Chapter 5. Coding with Streams

Streams are one of the most important components and patterns of Node.js. There is a motto in the community that says "stream all the things!" and this alone should be enough to describe the role of streams in Node.js. Dominic Tarr, a top contributor to the Node.js community, defines streams as node's best and most misunderstood idea. There are different reasons that make Node.js streams so attractive; again, it's not just related to technical properties, such as performance or efficiency, but it's more about their elegance and the way they fit perfectly into the Node.js philosophy.

In this chapter, you will learn about the following topics:

  • Why streams are so important in Node.js
  • Using and creating streams
  • Streams as a programming paradigm: leveraging their power in many different contexts and not just for I/O
  • Piping patterns and connecting streams together in different configurations

Discovering the importance of streams

In an event-based platform such as Node.js, the most efficient way to handle I/O is in real time, consuming the input as soon as it is available and sending the output as soon as it is produced by the application.

In this section, we are going to give an initial introduction to Node.js streams and their strengths.

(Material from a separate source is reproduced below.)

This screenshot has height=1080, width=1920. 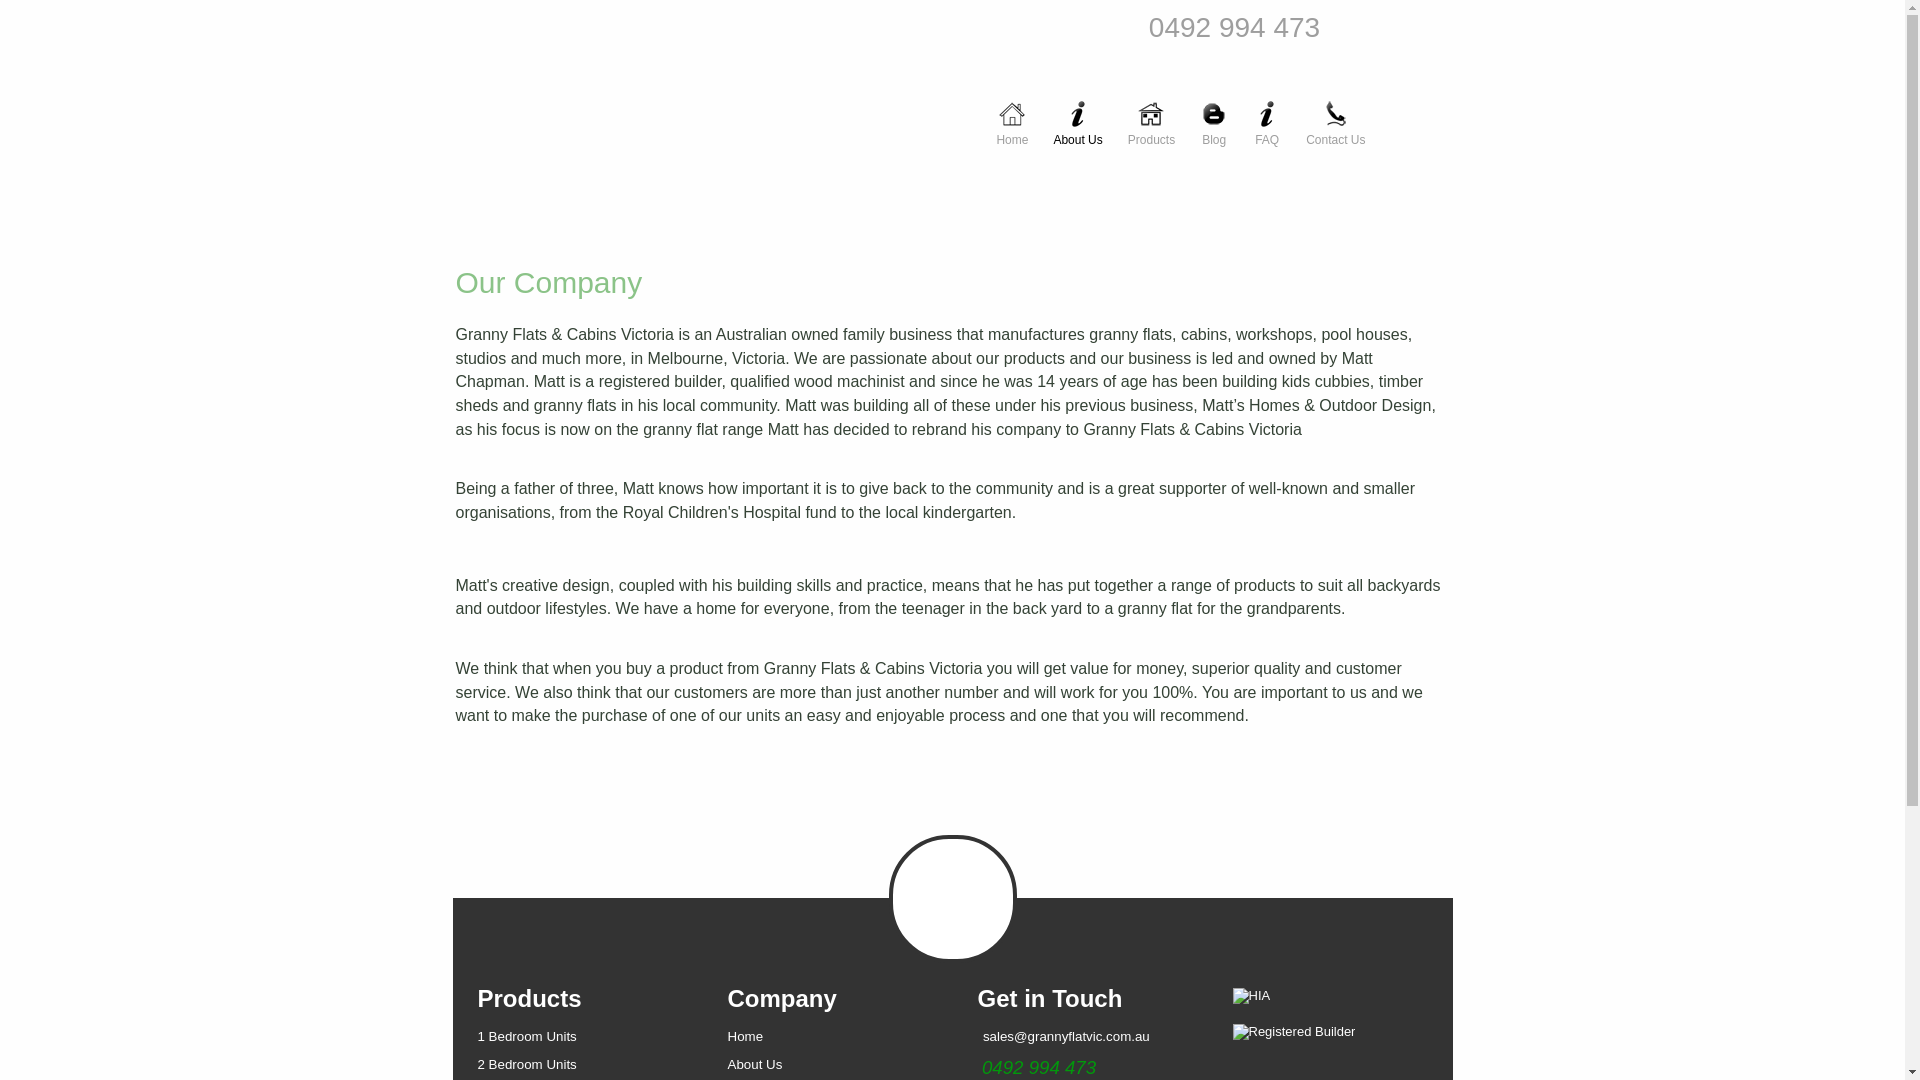 I want to click on 'Blog', so click(x=1213, y=112).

Please bear in mind that this is only an overview, as a more detailed analysis on how to use and compose streams will follow later in the chapter.

Buffering versus streaming

Almost all the asynchronous APIs that we've seen so far in the book work using buffer mode. For an input operation, buffer mode causes all the data coming from a resource to be collected into a buffer; it is then passed to a callback as soon as the entire resource is read. The following diagram shows a visual example of this paradigm:

Buffering versus streaming

In the preceding figure, we can see that, at the time t1, some data is received from the resource and saved into the buffer. At the time t2, another data chunk is received—the final one—that completes the read operation and causes the entire buffer to be sent to the consumer.

On the other side, streams allow you to process the data as soon as it arrives from the resource. This is shown in the following diagram:

Buffering versus streaming

This time, the diagram shows you how each new chunk of data is received from the resource and is immediately provided to the consumer, who now has the chance to process it straight away without waiting for all the data to be collected in the buffer.

But what are the differences between the two approaches? We can summarize them in two major categories:

  • Spatial efficiency
  • Time efficiency

However, Node.js streams have another important advantage: composability. Let's now see what impact these properties have in the way we design and write our applications.

Spatial efficiency

First of all, streams allow us to do things that would not be possible, by buffering data and processing it all at once. For example, consider the case in which we have to read a very big file, let's say, in the order of hundreds of megabytes or even gigabytes. Clearly, using an API that returns a big buffer when the file is completely read is not a good idea. Imagine reading a few of these big files concurrently; our application will easily run out of memory. Besides that, buffers in V8 cannot be bigger than 0x3FFFFFFF bytes (a little bit less than 1GB). So, we might hit a wall way before running out of physical memory.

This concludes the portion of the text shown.